As the curtain falls on 2016, let’s take a look back at the biggest M&A surprises of the year and a shot at predicting the M&A trends of 2017.
In the U.S., mega-deals made headlines–good and bad–with a flurry of regulatory backlash starting the year matched by a flurry of consolidation in health insurance and communications to end the year.
In Europe, the Brexit vote outcome was undoubtedly the big surprise, effectively putting the brakes on UK deal making for the summer and subsequently sent shivers through Europe (which is now facing its own identity crisis). The impact likely just brought forward a decline in M&A that had already begun.

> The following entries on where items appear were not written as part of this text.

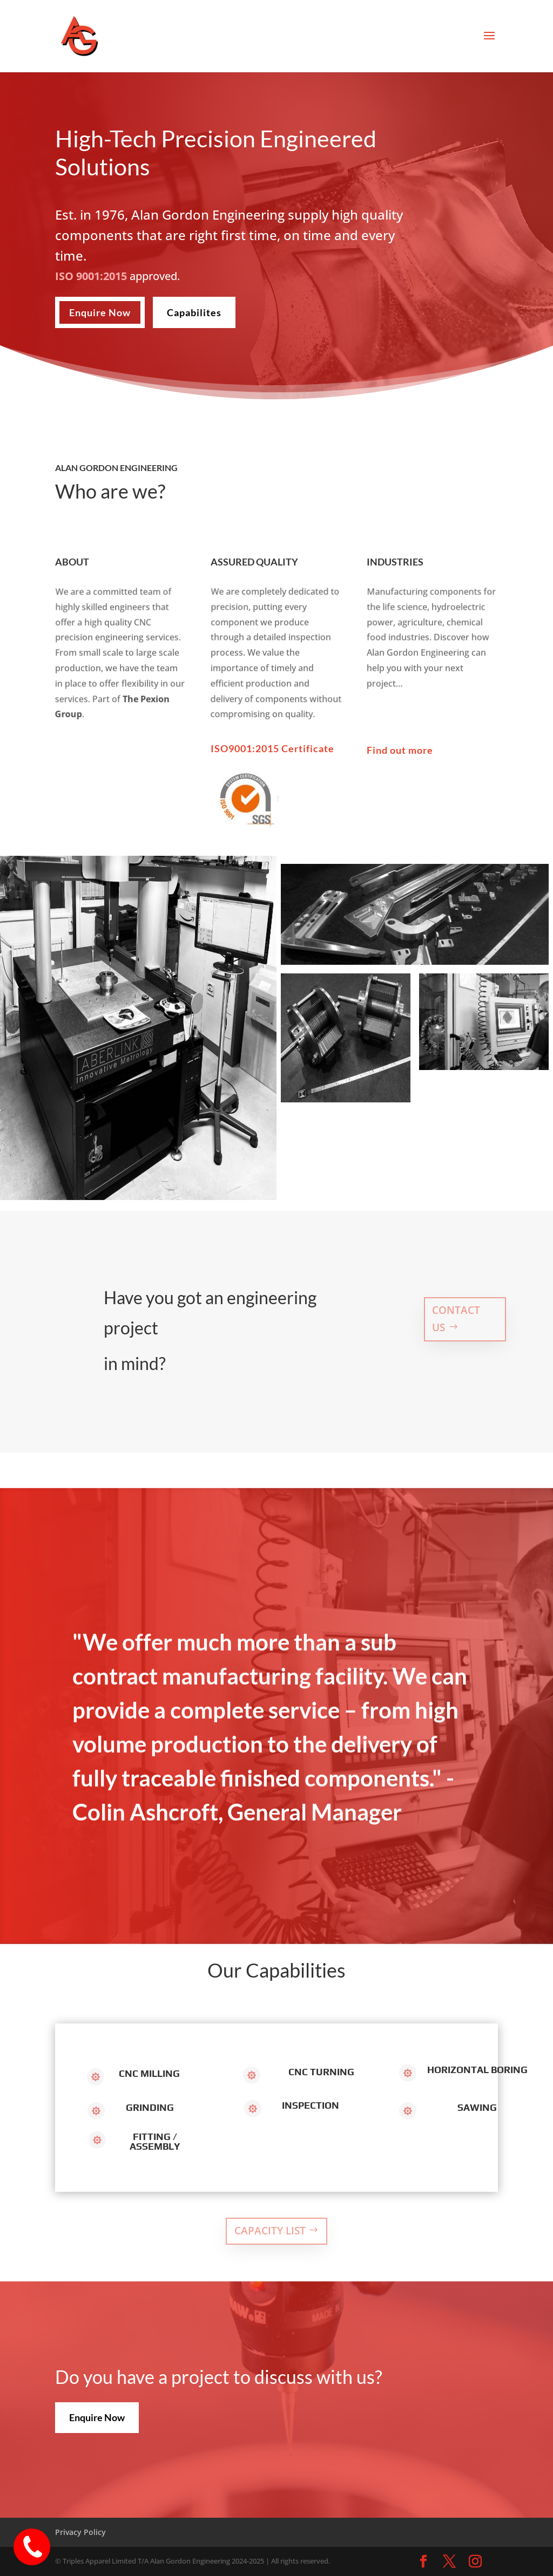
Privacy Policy (80, 2532)
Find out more (400, 750)
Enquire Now (100, 312)
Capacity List (270, 2231)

There's been continued decline in M&A growth across major markets and there's no reason to expect a change anytime soon. But with M&A predictions, it's best to apply the Forrest Gump Rule: “you never know what you're gonna get.” This is because no matter the conditions, major players always find ways to execute major deals.
The U.S. is looking at a rate rise in the near future which will likely impact deal financing on the one hand, but with equity markets still churning upwards, stock is a convenient alternative payment option. And if new policymakers in Washington are able to push through some of their proposals, such as allowing cash to be repatriated at more favorable rates, then it will potentially help fuel a mini-M&A cycle, or at least keep the current cycle from contracting too much.

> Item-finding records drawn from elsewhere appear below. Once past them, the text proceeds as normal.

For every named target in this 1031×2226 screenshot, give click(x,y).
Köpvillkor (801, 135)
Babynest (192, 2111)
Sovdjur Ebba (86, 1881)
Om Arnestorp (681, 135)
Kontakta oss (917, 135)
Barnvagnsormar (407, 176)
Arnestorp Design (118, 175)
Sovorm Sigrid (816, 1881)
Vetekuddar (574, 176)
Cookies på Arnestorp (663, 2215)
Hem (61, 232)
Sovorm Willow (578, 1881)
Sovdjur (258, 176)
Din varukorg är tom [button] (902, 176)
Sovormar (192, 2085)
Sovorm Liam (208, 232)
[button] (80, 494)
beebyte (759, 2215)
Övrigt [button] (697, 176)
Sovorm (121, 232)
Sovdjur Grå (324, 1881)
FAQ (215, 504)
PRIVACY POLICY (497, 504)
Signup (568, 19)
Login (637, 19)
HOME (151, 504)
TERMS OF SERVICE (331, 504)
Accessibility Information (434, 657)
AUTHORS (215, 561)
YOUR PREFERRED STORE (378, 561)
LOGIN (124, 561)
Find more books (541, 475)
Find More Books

A wholesale change in policy direction could add an element of uncertainty for some industries, but a policy shift one way will likely benefit others another way.
Looking at private equity as a key driver of M&A, we can see the boom that fueled the pre-crisis wave is now moving through the investment cycle with PE owners busy exiting over the last few year–meaning they are sitting on more and more investable cash and ready for another round of buyouts.
Economically as well as structurally, Europe is going to remain focused on itself, but certainly if there are deals to be made then we shouldn’t be surprised when global dealmakers execute.
China, though a frequent headline maker, is unlikely to see much impact. Given policy proposals in the U.S. and growth issues domestically, China is likely to stay closer to home. However, with the seemingly imminent collapse of the Trans-Pacific Partnership, China is keen to strike where it can outside the U.S. and build new partnerships in the U.S.’s neighborhood.
If you want a real prediction though, then we should expect Berkshire Hathaway to be in the market again sometime in the next 12-18 months. The company is a value hunter, after all, and though the market is generally doing well, it will eventually find an opportunity (and hasn't done a sizeable deal in a few years.) Given that Berkshire Hathaway owns See’s Candies, it won’t be the one in for a surprise. The question for the rest of us then is: what industry are they gonna get?